Blogs

Thesis proposals with Wikipedia and Zenodo

In addition to the support of the traditional technology and knowledge transfer mechanisms available at UPF, the María de Maeztu Strategic Research Program aims at contributing to bidirectional transfer models aligned with the Open Science and Open Innovation movements.

In this context, the program has its own Open Science and Innovation program which supports the transition between research results of the ongoing MdM projects and sustainable actions aligned with Open Science principles; organises regular talks on internal and external open science initiatives and works to find ways to promote a closer collaboration with them; promotes the reproducibility of research results and its use in its educational activities.
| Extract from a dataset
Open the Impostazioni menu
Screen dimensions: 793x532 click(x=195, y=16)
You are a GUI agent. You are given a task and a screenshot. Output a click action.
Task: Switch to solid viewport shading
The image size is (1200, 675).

For the next year, several bachelor’s thesis projects are proposed to UPF students in cooperation with two flagship initiatives of the “open movement”: Wikipedia, and the open access repository Zenodo created by OpenAire and CERN. These thesis complement the many others based on open actions promoted from the department such as Freesound, ILDE or RocketApp.

WIKIMEDIA FOUNDATION. Proposals supervised by Diego Saez-Trumper

- Data Sciences project in Cultural Heritage: Tracking the Flow of Historical Artifacts using Wikidata (Wikipedia): The aim of this project is to extract and construct an interactive map for provenance of historical artifacts such as art works, archaeological and paleontological remaining. It is a well-known fact that many historical artifacts has been transported to other countries from their source country such as many historical artifacts gathered from Bergama, Turkey is on display in a museum in Berlin, Germany. We are aiming to use semantic web structure of WikiData (www.wikidata.org) and construct a map that shows the flow of historical artifacts. More clearly, we will show the inflow and outflow of historical artifacts for each country. Finding of this works is expected to be published in an international conference.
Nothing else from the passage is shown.